Matias Scheinin, post-doc

Influence of eutrophication and global warming on shallow coastal bays of the Baltic Sea

My research deals with shallow coastal bays in the northern Baltic Sea. They are, on a global scale, novel and unique model environments for evolutionary and ecological research. They are also highly important for the future of the Baltic Sea. Its state depends largely on how the coastal zone is functioning. Since phyto- and zooplankton form the foundations for the functioning of aquatic systems, my work leans towards these microscopic algae and animals. Both basic and applied aspects have central roles in my research. Although the emphasis is on theory development, I try to make the outcomes directly applicable for sustainable management of the model environments.

The theoretical work deals with natural selection within and among species in response to environmental change, particularly to eutrophication and global warming. These changes take place in complex ecosystems, in parallel with each other - and when it comes to plankton - on evolutionary timescales. Therefore, it is crucial to understand how changes in the non-living environment, organism communities and individual species are coupled to each other. Accordingly, I try to unravel how species evolve and interact with each other as their community changes in response to multiple environmental stressors. By the same token, I try to reveal how the outcomes of evolutionary adaptation and altered interactions influence the surrounding community and its environment.

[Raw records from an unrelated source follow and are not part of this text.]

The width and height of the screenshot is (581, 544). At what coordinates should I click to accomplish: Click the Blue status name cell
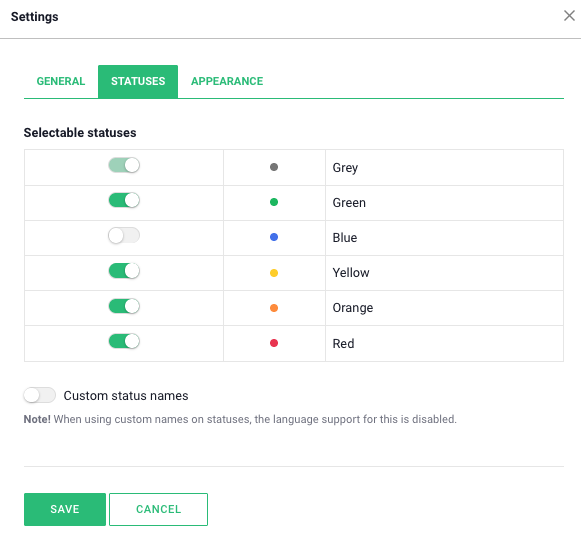coord(444,238)
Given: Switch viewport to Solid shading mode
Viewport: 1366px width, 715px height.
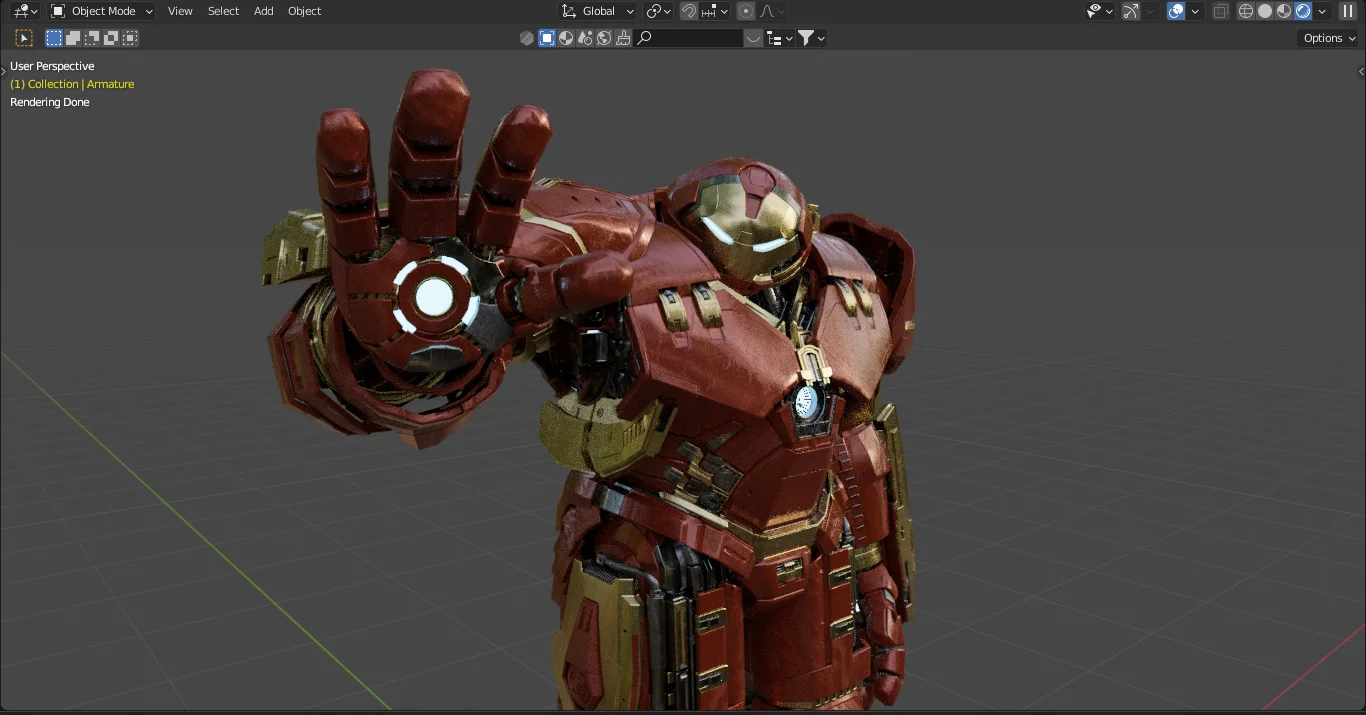Looking at the screenshot, I should tap(1264, 11).
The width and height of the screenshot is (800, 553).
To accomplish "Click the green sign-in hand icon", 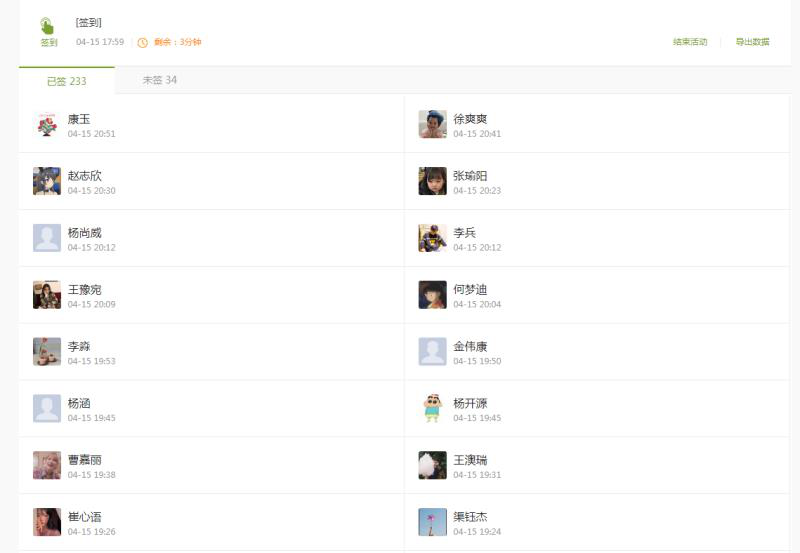I will click(48, 26).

The applied work consists of communicating the scientific knowledge to policy makers, environmental managers and the general public. By providing a sound, scientific basis for decision-making and by raising public awareness, I hope the work can contribute to improving the state of the Baltic Sea, at both local and regional scales.


Hanna Granroth-Wilding, Post doc








Pankaj Pant, PhD student

Impact of human drugs on fishes of the Baltic Sea

I investigate how pollution with pharmaceuticals influence the reproduction of small fishes of the Baltic Sea. I use the threespine sticklebacks - an abundant fish along the shores of the Baltic Sea – as the model species. I’m concentrating on the effects of an antidepressant (Fluoxetine) and a hormone, oestrogen (EE2, common in contraceptives), and their interaction on reproductive behaviour of Baltic Sea fishes. The research if of importance in determining the effects that pollution with pharmaceutical can have for the reproductive success of fishes and the development of the populations.